WHAT YOU HAVE TO DO
Report all lines from the entries below in which "pixels" appears.

INFORMATION GIVEN

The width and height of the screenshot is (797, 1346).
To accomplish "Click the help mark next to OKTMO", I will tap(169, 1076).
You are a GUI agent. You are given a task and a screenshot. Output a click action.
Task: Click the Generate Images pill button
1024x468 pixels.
--
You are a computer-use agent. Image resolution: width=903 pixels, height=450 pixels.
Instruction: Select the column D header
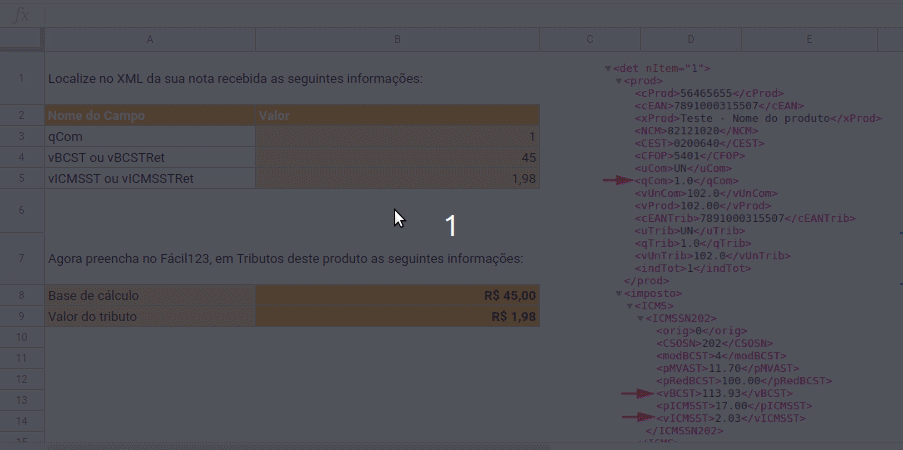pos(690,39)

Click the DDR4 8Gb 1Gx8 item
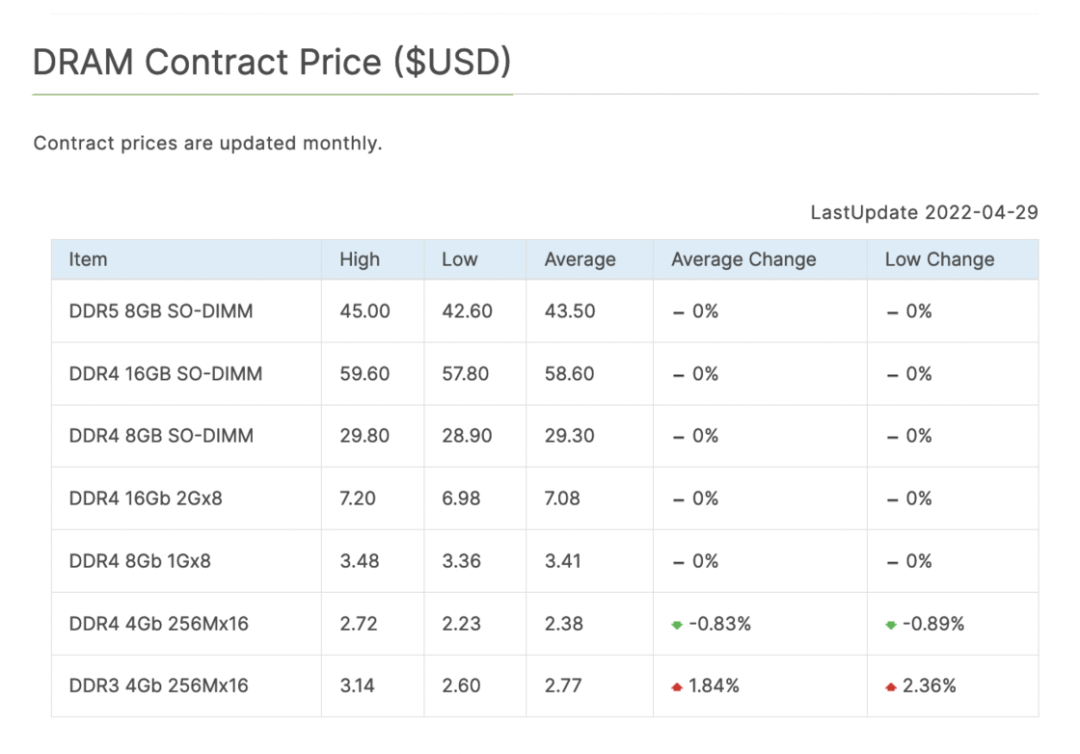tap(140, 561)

TASK RESULT
1024x468 pixels.
You are a computer-use agent. Image resolution: width=903 pixels, height=450 pixels.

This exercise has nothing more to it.